(What you need to do):
According to the smartmontools thread, why is the problem not easy to test?

It did not make a difference.

I used smartmontools-5.39-0.svn20090721.fc11.x86_64.rpm as
built by yourself.

It appeared to take longer before the drives went offline.

I have not yet tried custom builds of
smartmontools-5.39-0.svn20090721.fc11.src.rpm

It's not so easy to test this. If I deactivate my volume
groups and stop the md arrays, nothing unusual happens
when I use smartd or smartctl.

I have to bring everything up for the problem to rise.
But then when they rise, things get very scary.
Multiple drives from an MD RAID go offline.
The ones that stay online often are marked as failed, because
they did not respond for a while. Repairing this means re-enabling
failed drives and forcing re-assembly of broken RAID arrays,
and resyncs that take hours. I did not lose any data yet,
but wonder how long my luck will last.

Apart from my home file server, all the other servers are
production servers at work...

Next time I will try to force the problem while using
non-RAID related disk activity, like reading all drives
simultaneously using dd.

Thanks,
Pim

Comment 20 Michal Hlavinka 2009-08-19 15:15:43 UTC
(In reply to comment #19)
> I built smartmontools-5.38-11.fc11.src.rpm using
> make CXXFLAGS="$RPM_OPT_FLAGS" LDFLAGS="-Wl,-z,relro,-z,now"

(Record list):
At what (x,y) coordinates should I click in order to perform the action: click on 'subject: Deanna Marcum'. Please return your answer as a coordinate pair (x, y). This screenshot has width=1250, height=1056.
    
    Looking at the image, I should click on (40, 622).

* * *

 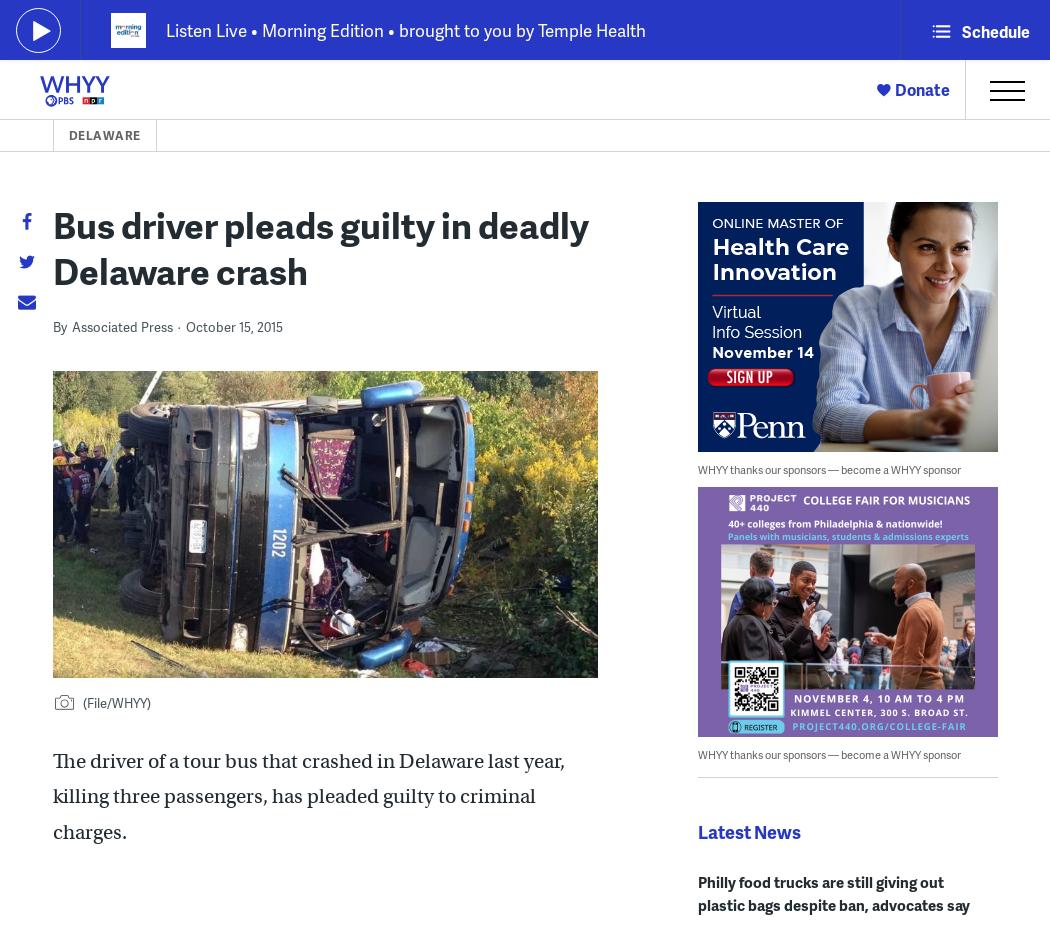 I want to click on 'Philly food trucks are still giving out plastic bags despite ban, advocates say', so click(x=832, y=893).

(Exercise result):
With the volume groups deactivated and the md arrays stopped, nothing unusual happens when smartd or smartctl is used. The problem only arises once everything is brought up.